5. Brucella abortus Exploits Host Cell Alpha-Enolase Via The Virb Effector Bpe123 To Promote Intracellular Replication

MORRONE SEIJO S.; GUAIMAS F.; MARCHESINI M.I; COMERCI D. J

Buenos Aires

Congreso; Reunión Conjunta de Sociedades de Biociencias. LIII Reunión Anual de la Sociedad Argentina de Investigaciones en Bioquímica y Biología Molecular (SAIB).; 2017

Sociedad Argentina de Investigación en Bioquímica y Biología Molecular

Brucella abortus, the causative agent of bovine brucellosis, invades and replicates within cells inside a membrane-bound compartment known as the Brucella containing vacuole (BCV). Brucella Type IV Secretion System (VirB) is a major virulence factor which translocate effector proteins from the BCV into host cell cytoplasm, thus modulating several signaling pathways to favor bacterial intracellular survival and replication. BPE123 is a B.abortus VirB sustrate previusly identified by our group. In an attempt to identify host cell proteins interacting with BPE123, a pull-down assay was performed and human alpha-enolasa (ENO1) was identified as a potential interaction partner of BPE123. This interaction was confirmed in vivo by immunoprecipitation assay and by confocal microscopy analysis of ENO1 redistribution in the presence of BPE123. Aditionally, quantitative analysis of confocal micrographs of macrophages infected with B. abortus showed that ENO1 associates to BCVs in a BPE123-dependent manner, indicating that interaction with translocated BPE123 might also be occurring during the intracellular phase of B. abortus.

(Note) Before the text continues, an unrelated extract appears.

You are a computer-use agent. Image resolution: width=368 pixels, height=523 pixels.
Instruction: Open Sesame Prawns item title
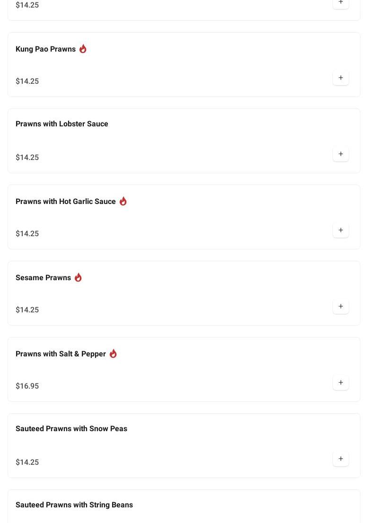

Interestingly, down-regulation of the expression of ENO1 in HeLa cells infected with B. abortus affected its intracellular replication, demostrating a role of ENO1 in Brucella intracellular lifestyle. To investigated if the interaction between BPE123 and ENO1 affect the catalityc activity of ENO1, activity assays were performed and demostrated that ENO1 activity is enhanced not only in HeLa cells ectopically expresing BPE123 but also in B. abortus-infected THP-1 macrophages. These results suggests that interaction between BPE123 and ENO1 induces structural and/or functional changes accounting for the activation of host cell alpha-enolase during the infection process. Further experiments are underway to study the changes of the kinetic parameters of ENO1 in the presence of BPE123.